··· Data for processing

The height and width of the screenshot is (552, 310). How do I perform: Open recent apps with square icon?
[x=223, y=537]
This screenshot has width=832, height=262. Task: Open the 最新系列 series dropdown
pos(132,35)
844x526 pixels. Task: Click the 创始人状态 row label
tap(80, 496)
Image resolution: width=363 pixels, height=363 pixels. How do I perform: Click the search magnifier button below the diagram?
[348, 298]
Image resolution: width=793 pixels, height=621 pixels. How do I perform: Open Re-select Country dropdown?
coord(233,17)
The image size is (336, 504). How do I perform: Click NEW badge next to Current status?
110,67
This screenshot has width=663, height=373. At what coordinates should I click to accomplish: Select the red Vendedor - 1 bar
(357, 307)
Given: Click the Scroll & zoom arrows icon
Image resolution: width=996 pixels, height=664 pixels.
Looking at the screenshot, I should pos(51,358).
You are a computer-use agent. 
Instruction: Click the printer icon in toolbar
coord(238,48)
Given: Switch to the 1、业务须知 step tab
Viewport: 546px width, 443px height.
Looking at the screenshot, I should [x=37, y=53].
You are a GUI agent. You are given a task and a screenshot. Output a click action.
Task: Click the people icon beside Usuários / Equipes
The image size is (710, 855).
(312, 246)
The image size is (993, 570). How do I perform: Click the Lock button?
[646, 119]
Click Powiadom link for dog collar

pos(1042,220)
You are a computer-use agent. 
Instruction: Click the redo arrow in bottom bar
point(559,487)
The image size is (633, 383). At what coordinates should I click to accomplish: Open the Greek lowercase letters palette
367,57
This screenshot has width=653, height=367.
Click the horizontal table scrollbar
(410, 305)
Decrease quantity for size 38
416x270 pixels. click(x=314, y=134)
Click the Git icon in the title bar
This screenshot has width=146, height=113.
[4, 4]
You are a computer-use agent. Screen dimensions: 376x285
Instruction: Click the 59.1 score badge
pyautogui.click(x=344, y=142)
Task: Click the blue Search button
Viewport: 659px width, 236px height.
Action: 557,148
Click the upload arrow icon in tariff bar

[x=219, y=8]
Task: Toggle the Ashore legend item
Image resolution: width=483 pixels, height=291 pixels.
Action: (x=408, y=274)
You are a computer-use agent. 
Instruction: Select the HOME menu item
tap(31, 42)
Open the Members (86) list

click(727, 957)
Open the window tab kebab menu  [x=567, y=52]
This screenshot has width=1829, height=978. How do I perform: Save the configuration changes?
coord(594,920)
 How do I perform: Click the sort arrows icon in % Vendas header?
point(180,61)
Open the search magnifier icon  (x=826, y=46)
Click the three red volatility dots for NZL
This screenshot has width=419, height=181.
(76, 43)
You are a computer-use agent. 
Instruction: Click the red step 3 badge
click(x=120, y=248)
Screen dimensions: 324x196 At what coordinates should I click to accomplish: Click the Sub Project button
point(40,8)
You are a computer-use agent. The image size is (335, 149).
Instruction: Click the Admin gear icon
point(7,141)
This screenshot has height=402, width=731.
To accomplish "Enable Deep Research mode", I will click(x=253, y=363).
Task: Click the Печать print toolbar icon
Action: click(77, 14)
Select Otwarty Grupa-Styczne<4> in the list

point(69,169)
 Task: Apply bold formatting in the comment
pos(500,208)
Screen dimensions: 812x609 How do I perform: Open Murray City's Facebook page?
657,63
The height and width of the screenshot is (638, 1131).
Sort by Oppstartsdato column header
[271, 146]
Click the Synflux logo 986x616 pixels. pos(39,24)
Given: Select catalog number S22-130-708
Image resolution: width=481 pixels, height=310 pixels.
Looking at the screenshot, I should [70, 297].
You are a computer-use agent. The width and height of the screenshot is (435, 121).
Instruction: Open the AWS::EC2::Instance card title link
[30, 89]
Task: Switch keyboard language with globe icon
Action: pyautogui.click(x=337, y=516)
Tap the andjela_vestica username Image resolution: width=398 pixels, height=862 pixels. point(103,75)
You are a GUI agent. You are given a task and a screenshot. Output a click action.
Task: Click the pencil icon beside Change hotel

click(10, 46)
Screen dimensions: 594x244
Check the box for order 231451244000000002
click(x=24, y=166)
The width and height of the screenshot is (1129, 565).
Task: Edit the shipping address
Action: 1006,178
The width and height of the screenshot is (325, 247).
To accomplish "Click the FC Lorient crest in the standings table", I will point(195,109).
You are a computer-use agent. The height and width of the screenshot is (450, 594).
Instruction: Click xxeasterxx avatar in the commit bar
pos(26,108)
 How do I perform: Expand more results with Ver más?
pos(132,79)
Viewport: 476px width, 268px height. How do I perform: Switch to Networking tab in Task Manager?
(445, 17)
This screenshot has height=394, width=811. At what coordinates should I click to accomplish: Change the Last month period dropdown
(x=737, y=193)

······

• The problem: Given the records above, reproduce precisely and only the lines between the line holding "The image size is (710, 855)." and the line holding "Open the window", inclusive.

• Solution to this problem:
The image size is (710, 855).
(312, 246)
The image size is (993, 570). How do I perform: Click the Lock button?
[646, 119]
Click Powiadom link for dog collar

pos(1042,220)
You are a computer-use agent. 
Instruction: Click the redo arrow in bottom bar
point(559,487)
The image size is (633, 383). At what coordinates should I click to accomplish: Open the Greek lowercase letters palette
367,57
This screenshot has width=653, height=367.
Click the horizontal table scrollbar
(410, 305)
Decrease quantity for size 38
416x270 pixels. click(x=314, y=134)
Click the Git icon in the title bar
This screenshot has width=146, height=113.
[4, 4]
You are a computer-use agent. Screen dimensions: 376x285
Instruction: Click the 59.1 score badge
pyautogui.click(x=344, y=142)
Task: Click the blue Search button
Viewport: 659px width, 236px height.
Action: 557,148
Click the upload arrow icon in tariff bar

[x=219, y=8]
Task: Toggle the Ashore legend item
Image resolution: width=483 pixels, height=291 pixels.
Action: (x=408, y=274)
You are a computer-use agent. 
Instruction: Select the HOME menu item
tap(31, 42)
Open the Members (86) list

click(727, 957)
Open the window tab kebab menu  [x=567, y=52]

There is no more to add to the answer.